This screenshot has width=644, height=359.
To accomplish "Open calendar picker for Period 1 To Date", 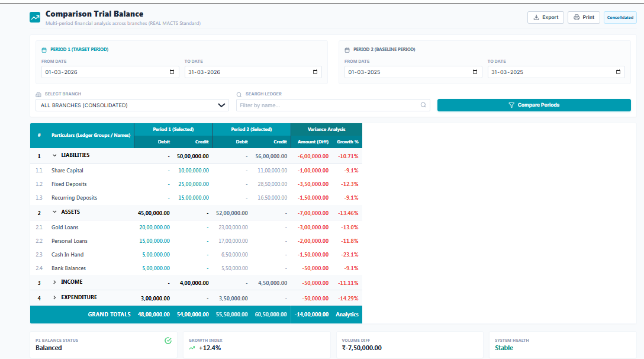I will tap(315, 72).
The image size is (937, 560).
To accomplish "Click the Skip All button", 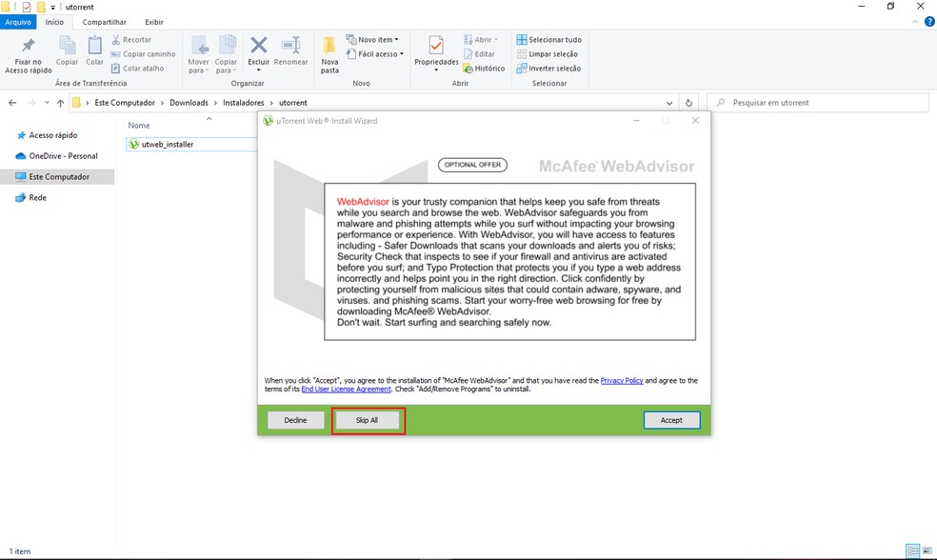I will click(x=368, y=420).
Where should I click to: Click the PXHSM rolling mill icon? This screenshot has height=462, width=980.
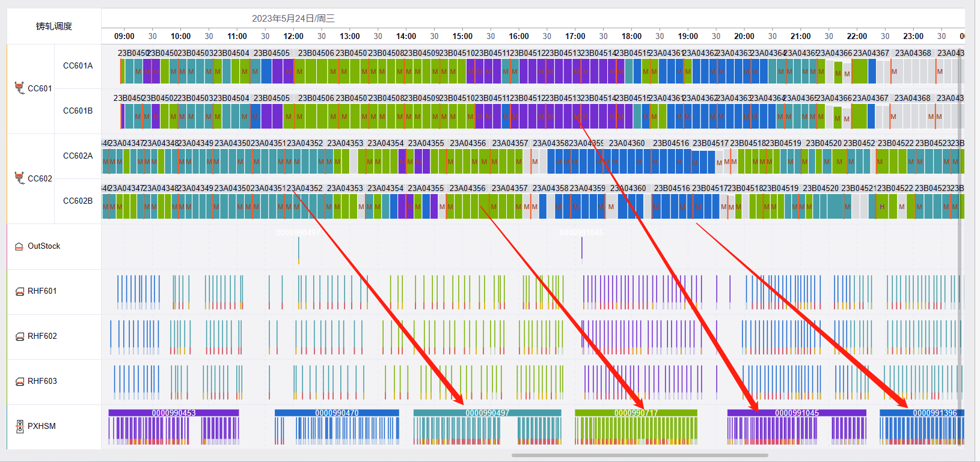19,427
★ ★ ★ ★ ★
■ **Task to complete**: Without any pictures, reproduce exactly the lines from the line that contains "Where should I" to the end of the entries above, both ends included.

■ **Output below**:
Where should I click to: Click the PXHSM rolling mill icon? This screenshot has height=462, width=980.
19,427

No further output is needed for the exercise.